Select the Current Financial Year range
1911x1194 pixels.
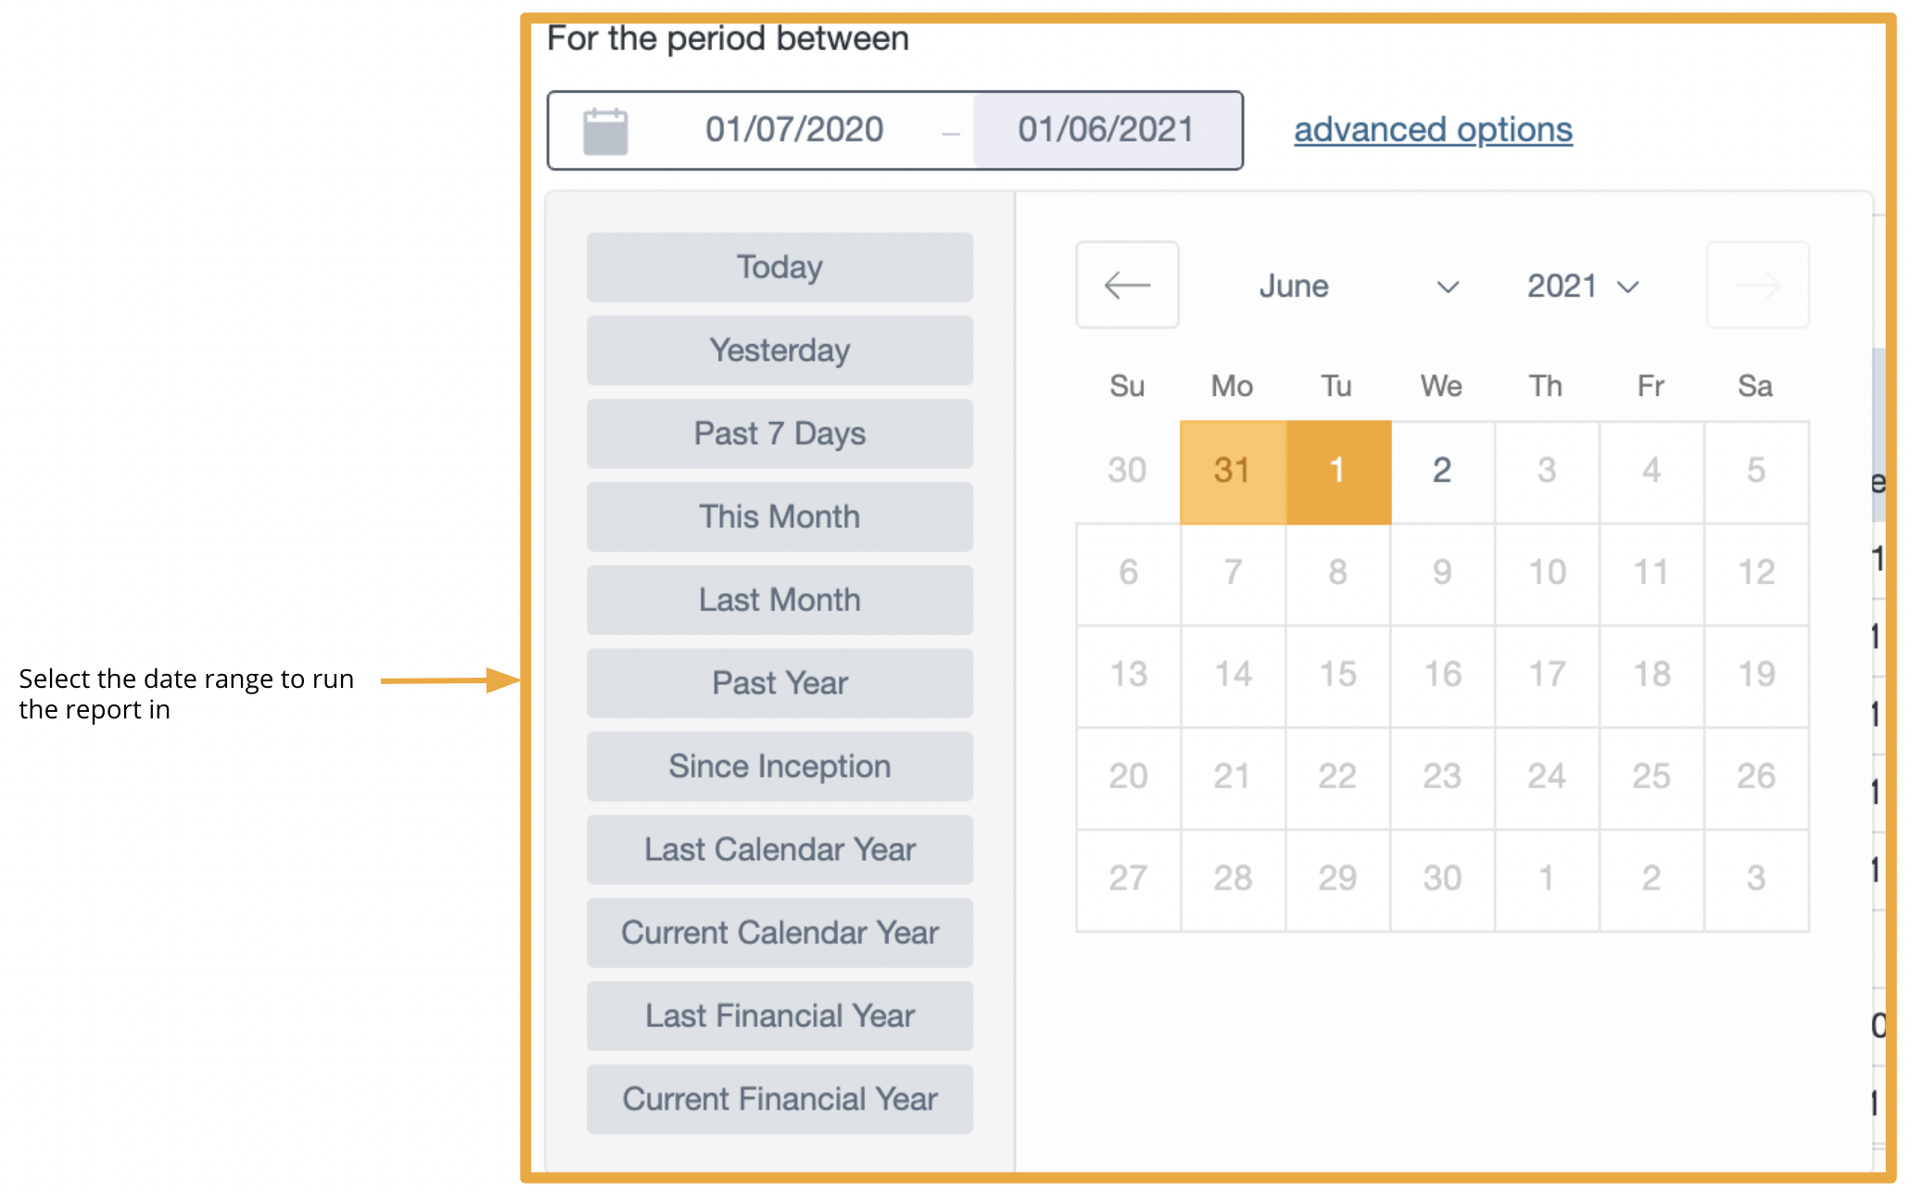click(779, 1099)
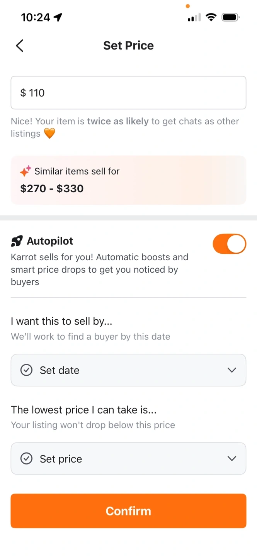
Task: Tap the orange heart emoji
Action: 49,134
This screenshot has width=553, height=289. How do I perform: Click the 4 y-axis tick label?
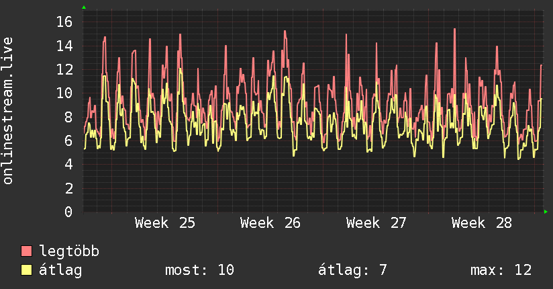(x=68, y=164)
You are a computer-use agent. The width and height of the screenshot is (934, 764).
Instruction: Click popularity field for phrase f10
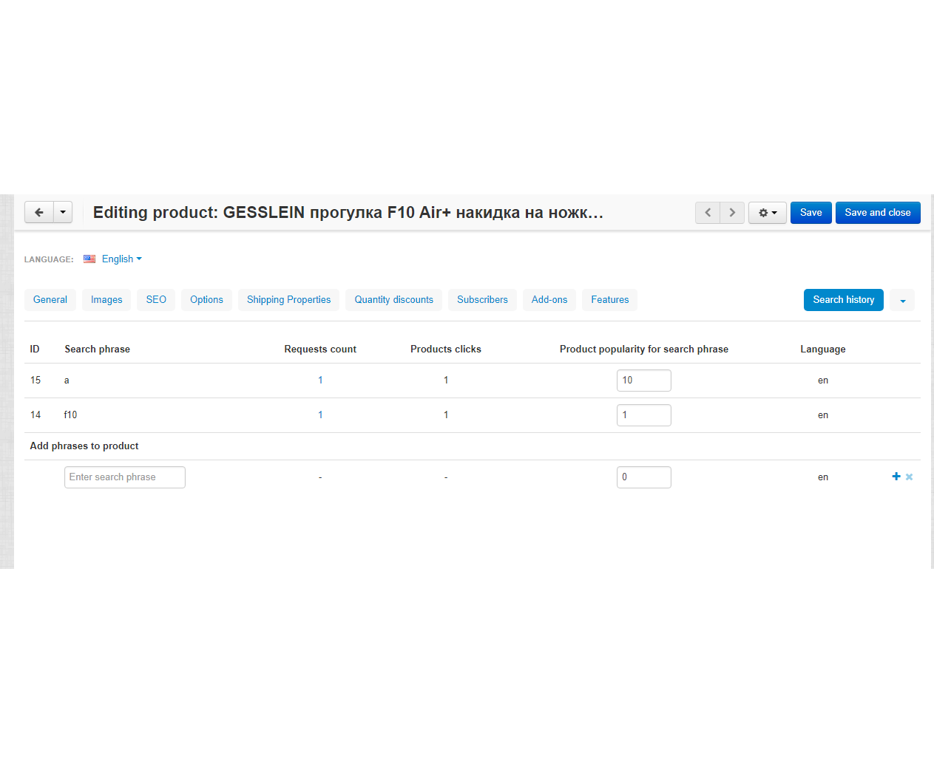[643, 415]
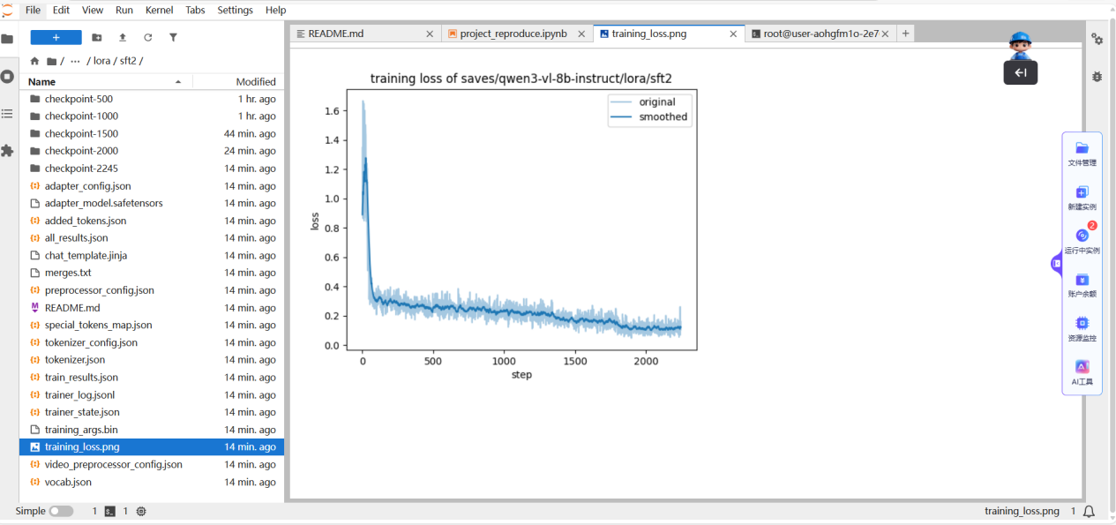This screenshot has height=525, width=1116.
Task: Refresh the file browser list
Action: coord(148,37)
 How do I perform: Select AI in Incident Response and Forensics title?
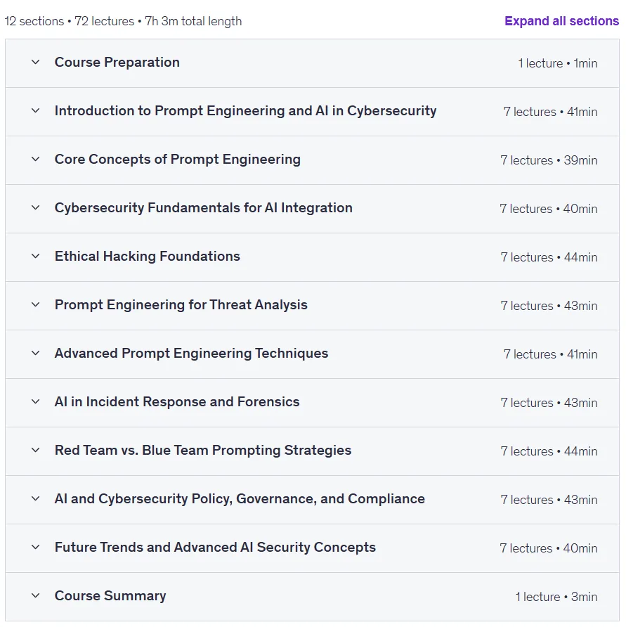point(177,401)
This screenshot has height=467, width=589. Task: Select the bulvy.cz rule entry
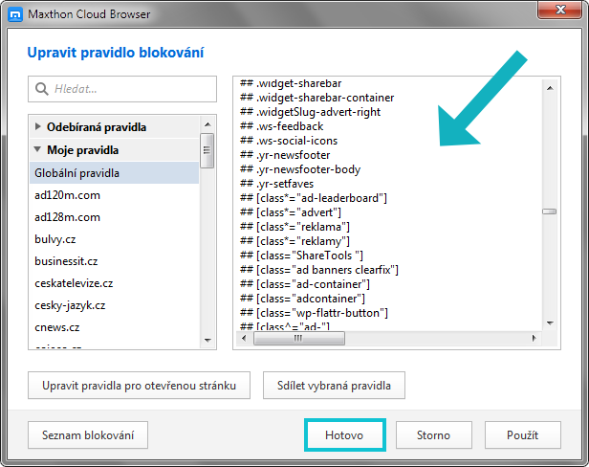[55, 239]
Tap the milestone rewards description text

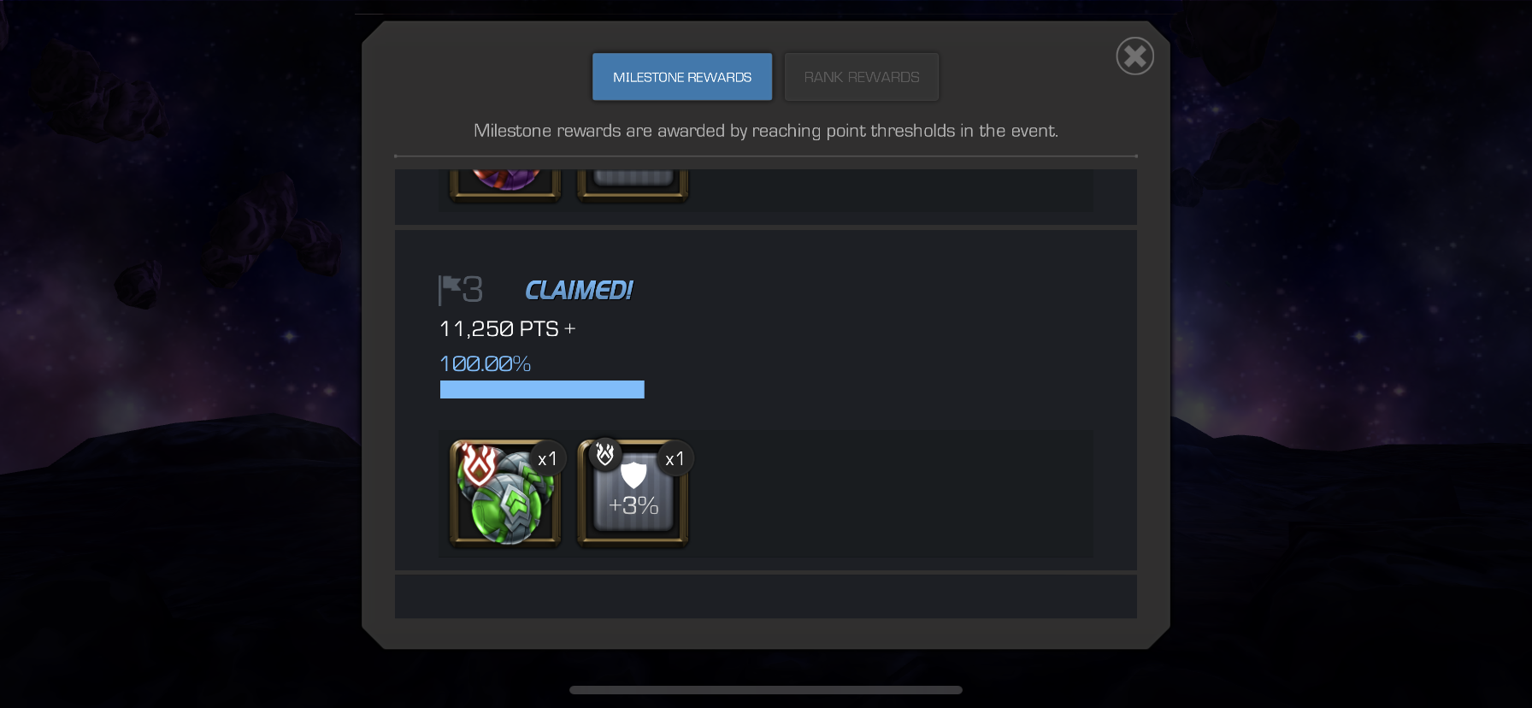(x=766, y=131)
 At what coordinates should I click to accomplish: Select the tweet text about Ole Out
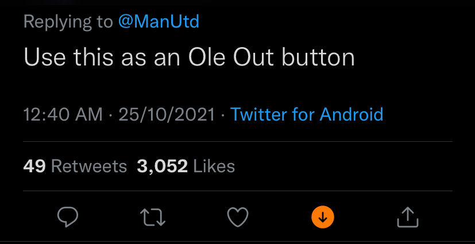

Your assignment
Here the job is to print all the data exactly, skipping any image.

Written solution
Select the Current Financial Year range
1911x1194 pixels.
click(779, 1099)
Task: Tap the orange heart emoji
Action: 49,134
This screenshot has width=553, height=289. How do I perform: Click the 4 y-axis tick label?
(x=68, y=164)
You are a computer-use agent. The width and height of the screenshot is (934, 764).
Instruction: Click popularity field for phrase f10
[643, 415]
This screenshot has height=525, width=1116.
Task: Refresh the file browser list
Action: coord(148,37)
 How do I perform: Select AI in Incident Response and Forensics title?
point(177,401)
This screenshot has height=467, width=589. Task: Select the bulvy.cz rule entry
[55, 239]
Tap the milestone rewards description text

(x=766, y=131)
 At what coordinates should I click to accomplish: Select the tweet text about Ole Out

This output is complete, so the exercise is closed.